In what conditions could Rust code leak memory, excluding the use of unsafe code? What are the technical reasons you can't guarantee an absence of leaks?
> What are the technical reasons you can't guarantee an absence of leaks?
Well, 'leak' is one of those things that's easy for a programmer to understand, but a hard thing for a computer to understand, because it's really about intent. How long did you intend for some resource to live? Any global value is, in some sense, a leak. We had a long discussion about this, and, at least currently, we couldn't come up with a formal enough definition of 'leak' to even start tackling the problem of "how do we solve leaks." (It is entirely possible that I am unaware about research on this topic... but given that solving leaks wasn't a goal of Rust, fixing it would just be gravy anyway. You have to choose your battles, and Rust certainly isn't perfect.)
As for how safe Rust can leak:
let x = Box::new(5);
std::mem::forget(x);
which can itself just be implemented in safe code:
use std::cell::RefCell;
use std::rc::Rc;
fn forget<T>(val: T) {
struct Foo<T>(T, RefCell<Option<Rc<Foo<T>>>>);
let x = Rc::new(Foo(val, RefCell::new(None)));
*x.1.borrow_mut() = Some(x.clone());
}
or something like "I have a thread that is holding the receiving end of a channel that infinitely loops without reading anything off," in which case anything sent down that channel leaks.

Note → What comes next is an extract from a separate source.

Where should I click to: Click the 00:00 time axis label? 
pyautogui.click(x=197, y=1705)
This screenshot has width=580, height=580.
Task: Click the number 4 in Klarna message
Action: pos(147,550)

That's a very intriguing block of code there. I'd like to think that while Rust may not have been designed to guarantee that leaks are prevented, it so happens that anything that could leak memory sticks out like a sore thumb in code review, since the code to get something to leak needs to be explicit. I'd consider a global variable or a channel that has the possibility of not reading all its values to follow that pattern. Whereas it's much easier to get something "stuck" in memory without a reference in C++. But you're absolutely right that memory safety does not at all imply "leak" safety, nor is the latter well defined at all!
It is technically possible to guarantee the absence of leaks by introducing a `?Leak` trait to the language. There was a point in time when many wanted Rust to go that way, but it was ultimately decided against (it complicates other things).
Note that the trait-based scheme referenced here would only prohibit specific kinds of memory leaks. "Leaking", in its broadest usage, isn't a solvable problem in a Turing-complete language since an infinite loop can be considered a leak.